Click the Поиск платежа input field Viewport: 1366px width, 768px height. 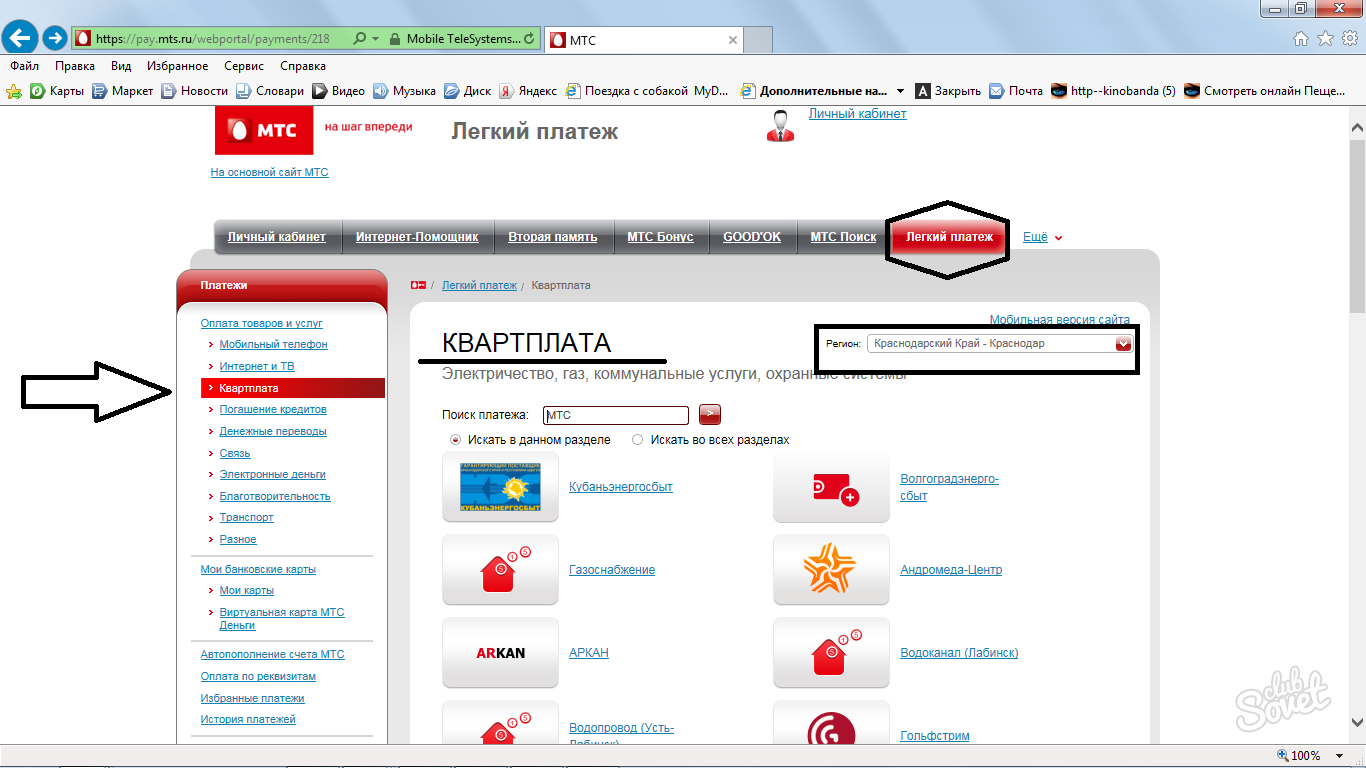coord(616,415)
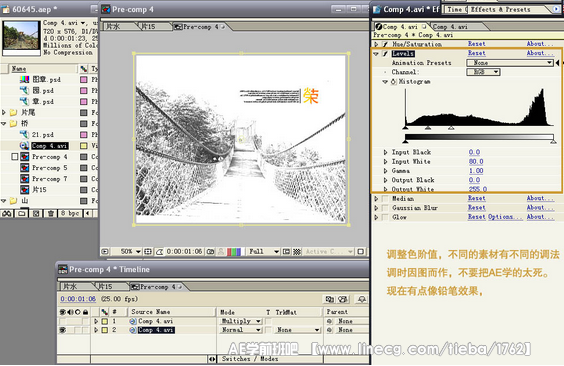Switch to the 片15 tab in Timeline
This screenshot has width=564, height=366.
[x=106, y=287]
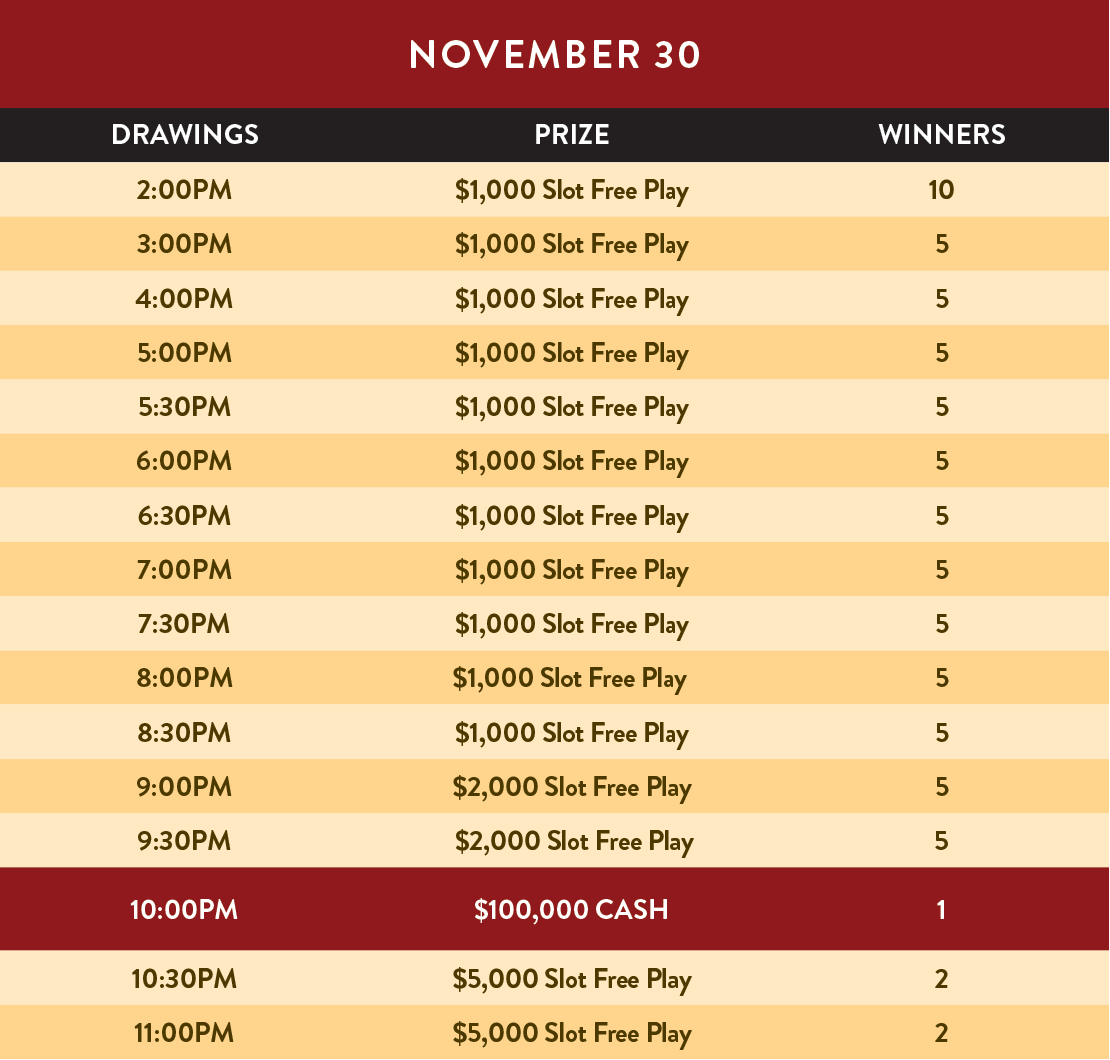This screenshot has height=1060, width=1110.
Task: Select the 8:30PM drawing time
Action: (184, 733)
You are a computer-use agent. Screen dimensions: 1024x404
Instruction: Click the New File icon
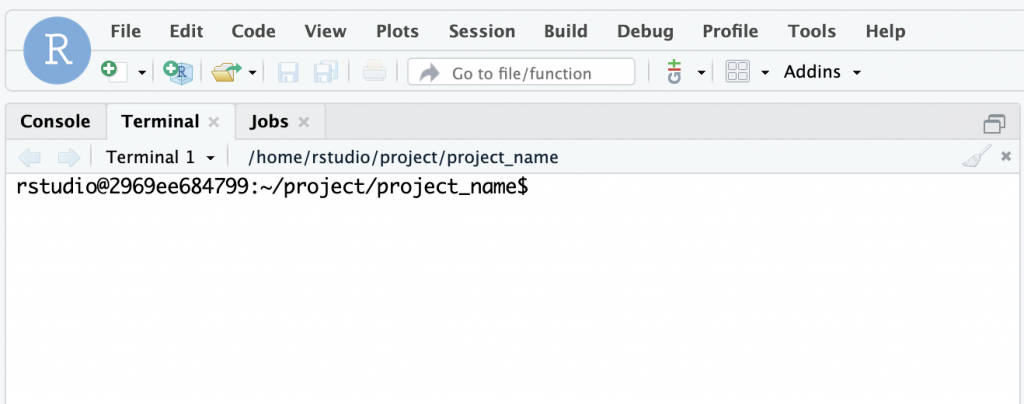(111, 72)
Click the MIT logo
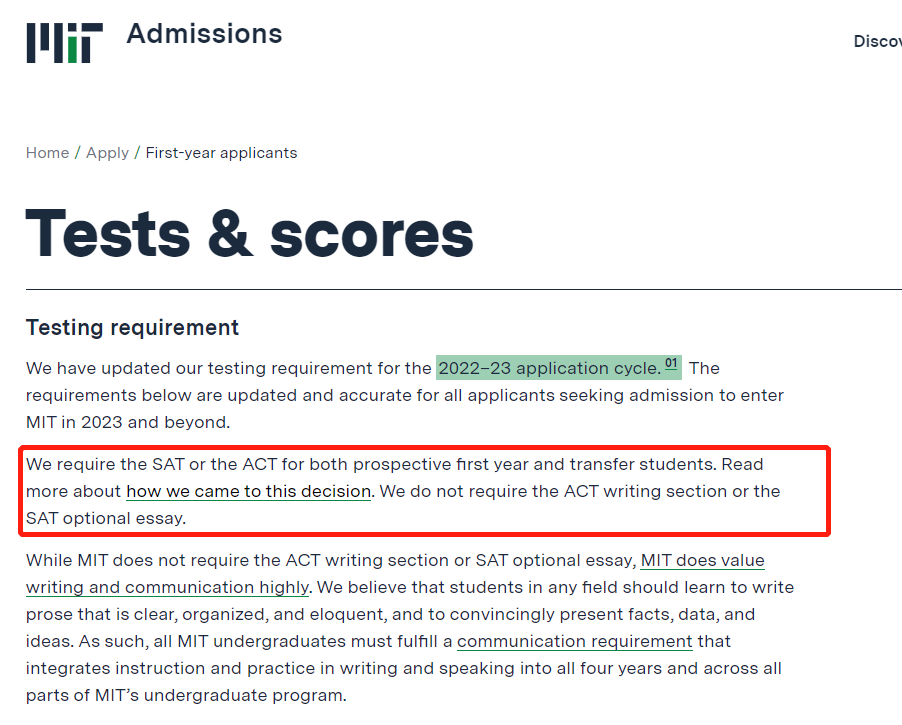Viewport: 902px width, 725px height. point(64,42)

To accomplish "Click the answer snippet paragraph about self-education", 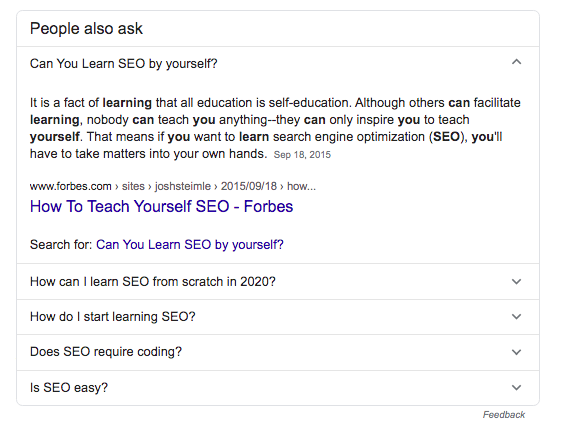I will click(x=275, y=128).
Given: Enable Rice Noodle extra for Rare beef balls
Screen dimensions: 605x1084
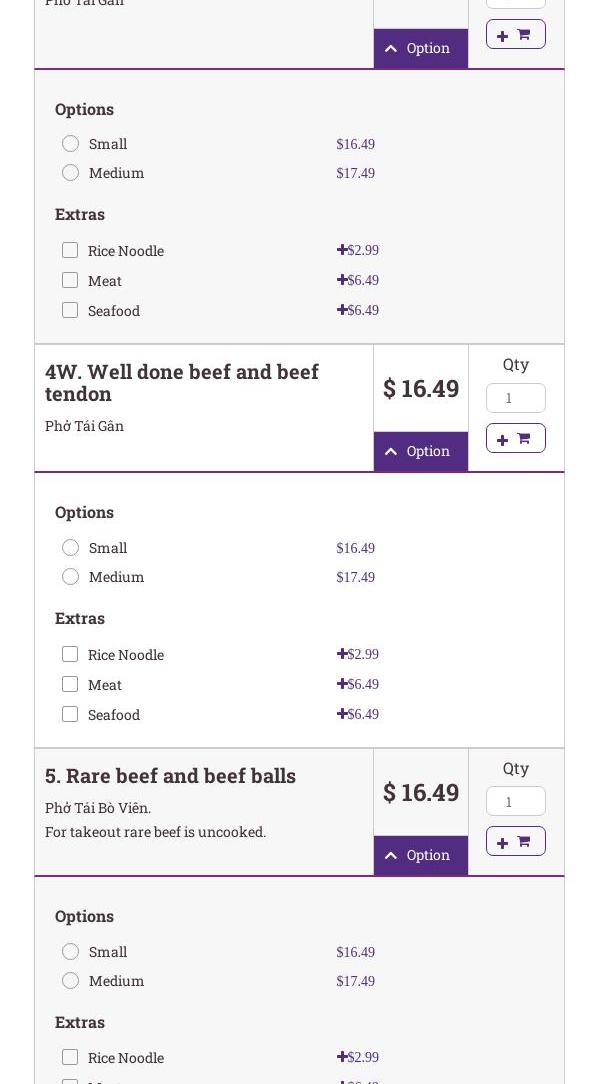Looking at the screenshot, I should (70, 1058).
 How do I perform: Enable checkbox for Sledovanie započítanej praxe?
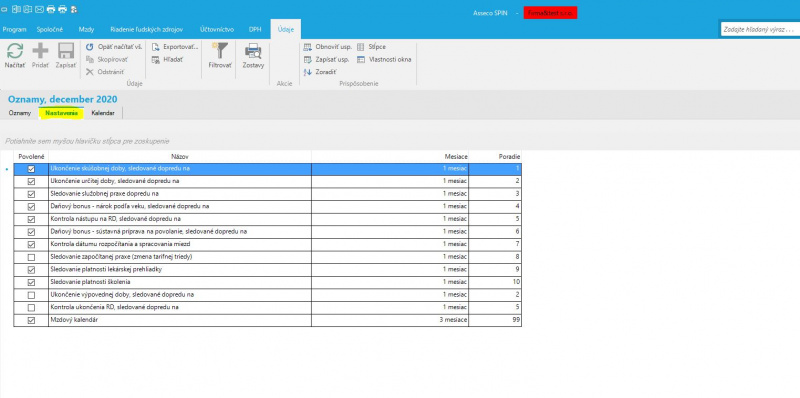(x=31, y=257)
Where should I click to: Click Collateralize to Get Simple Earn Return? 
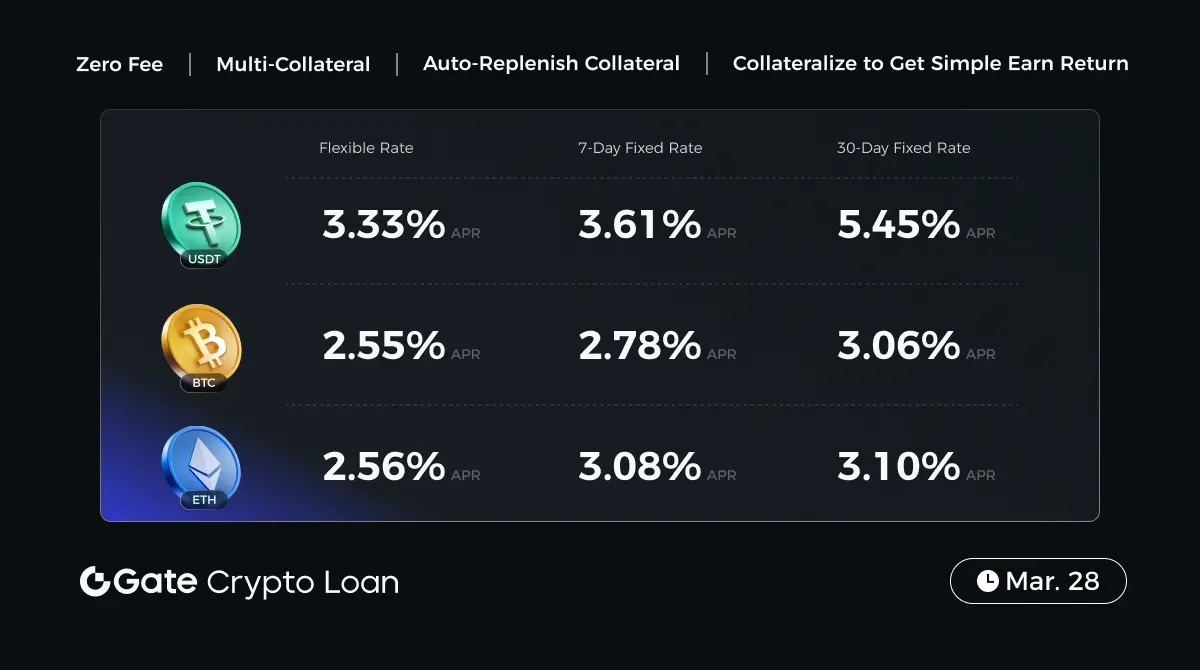tap(930, 64)
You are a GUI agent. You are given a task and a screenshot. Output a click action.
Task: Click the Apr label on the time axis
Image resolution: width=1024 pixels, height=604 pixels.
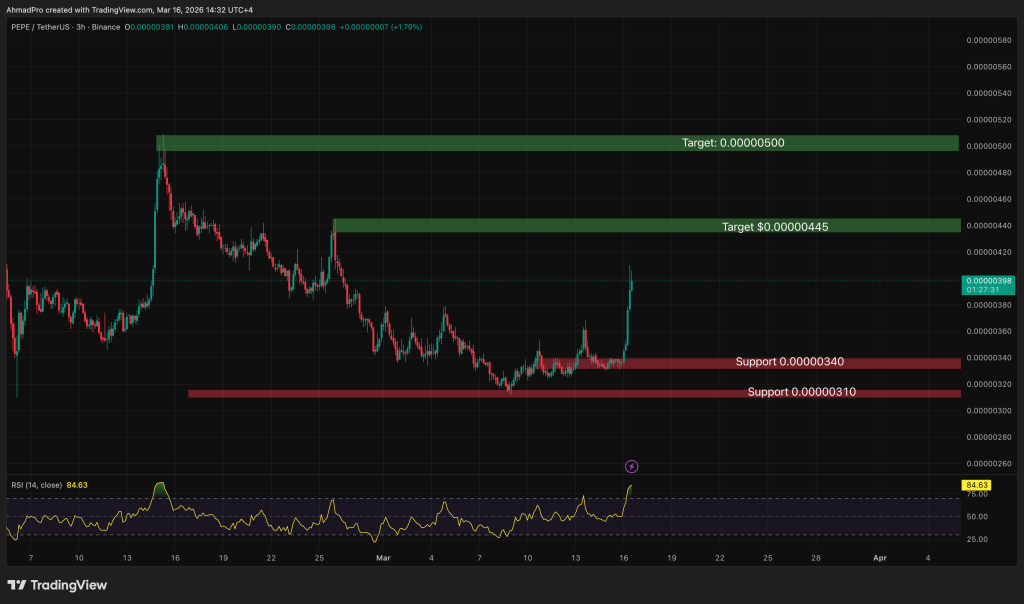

GIVEN TASK
Please rewrite the stretch from the row containing "You are a GUI" through the end of the rows, changing "screenshot" to "screen capture" and keeping everything else the same. Give only those rows, with the pictures left out.

RESULT FOR THIS EXERCISE
You are a GUI agent. You are given a task and a screen capture. Output a click action.
Task: Click the Apr label on the time axis
Image resolution: width=1024 pixels, height=604 pixels.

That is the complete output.